-- Start of Raw data --

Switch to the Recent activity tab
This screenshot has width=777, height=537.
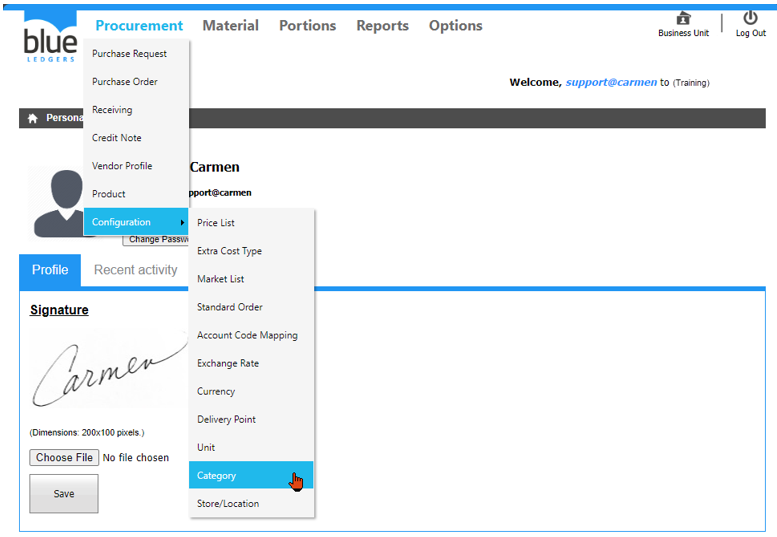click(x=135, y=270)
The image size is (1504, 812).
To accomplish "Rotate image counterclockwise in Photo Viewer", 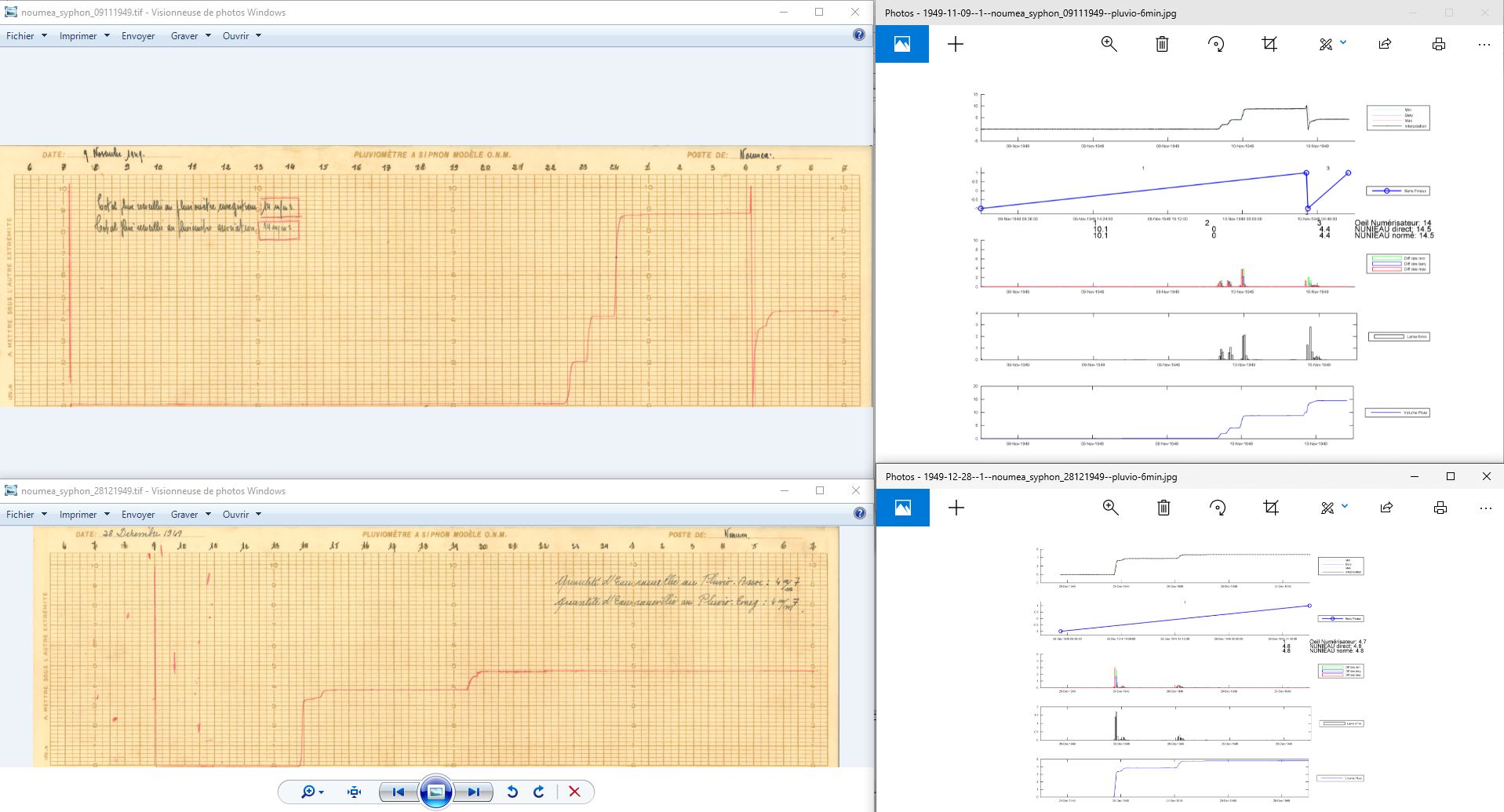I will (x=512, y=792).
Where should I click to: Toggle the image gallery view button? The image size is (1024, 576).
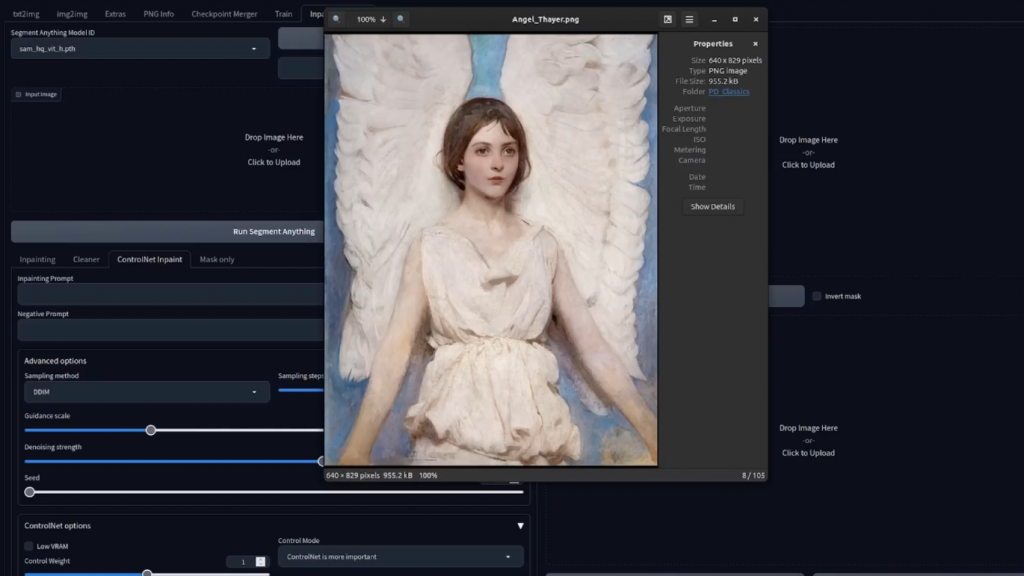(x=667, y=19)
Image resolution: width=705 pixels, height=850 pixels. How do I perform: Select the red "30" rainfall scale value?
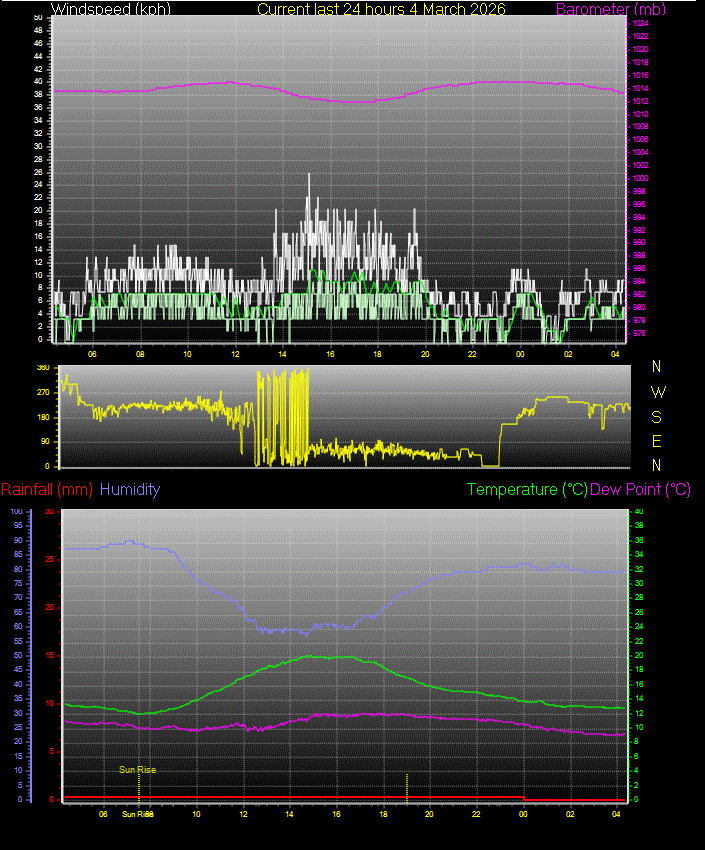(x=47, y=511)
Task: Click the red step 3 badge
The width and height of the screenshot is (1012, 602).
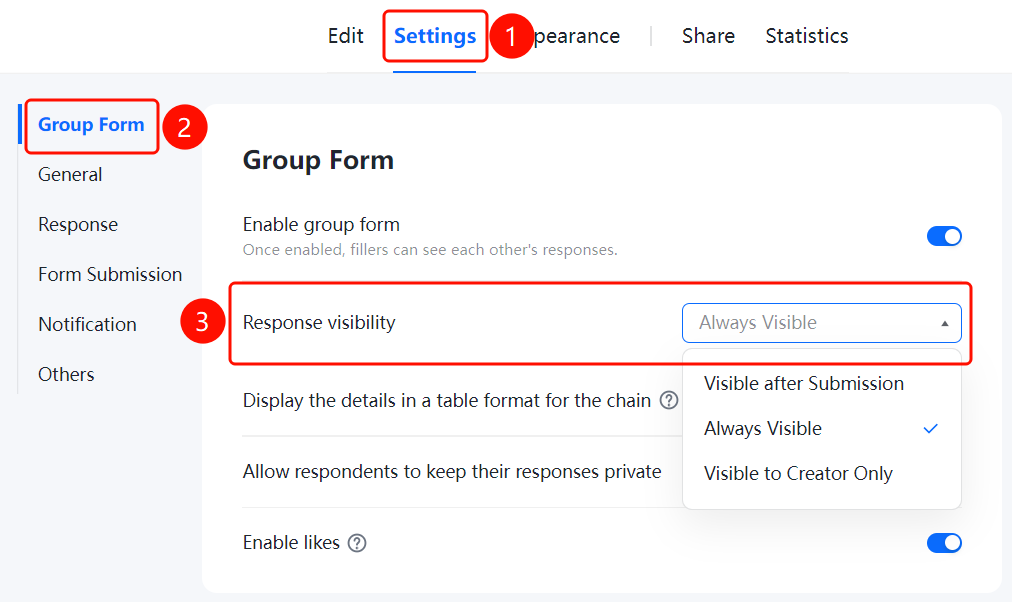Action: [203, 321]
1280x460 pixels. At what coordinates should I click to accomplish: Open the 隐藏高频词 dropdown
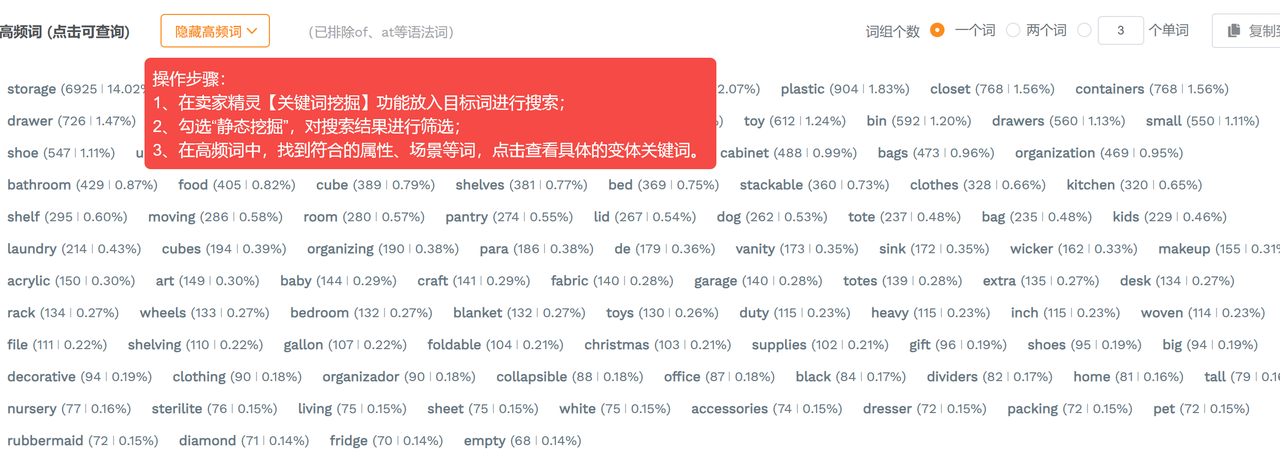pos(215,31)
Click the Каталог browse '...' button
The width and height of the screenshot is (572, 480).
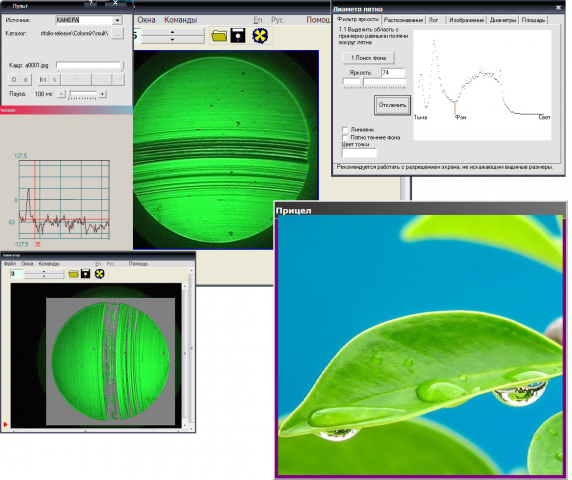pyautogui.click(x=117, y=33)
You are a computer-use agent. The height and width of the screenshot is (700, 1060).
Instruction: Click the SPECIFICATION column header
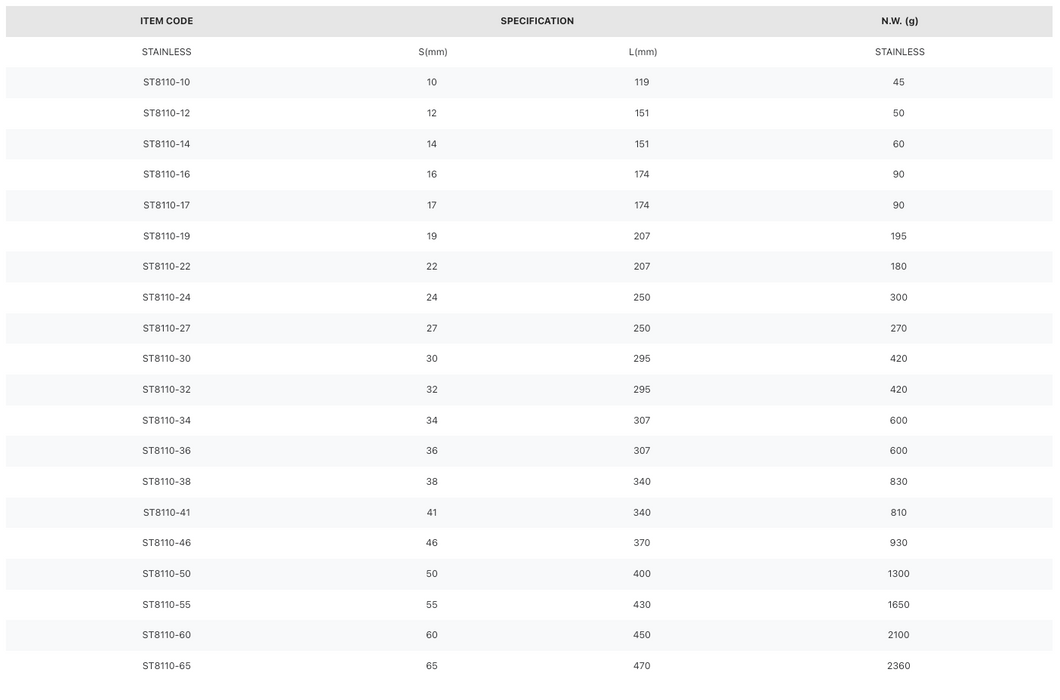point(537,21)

-- End of Raw data --

Job ▸
Would you copy the lines verbatim, starting with the line containing "1280x460 pixels. At" and continuing through the line containing "pyautogui.click(x=117, y=33)"? Omit the pictures from your copy.

Complete response ▸
1280x460 pixels. At what coordinates should I click to accomplish: Open the 隐藏高频词 dropdown
pos(215,31)
Click the Каталог browse '...' button
The width and height of the screenshot is (572, 480).
pyautogui.click(x=117, y=33)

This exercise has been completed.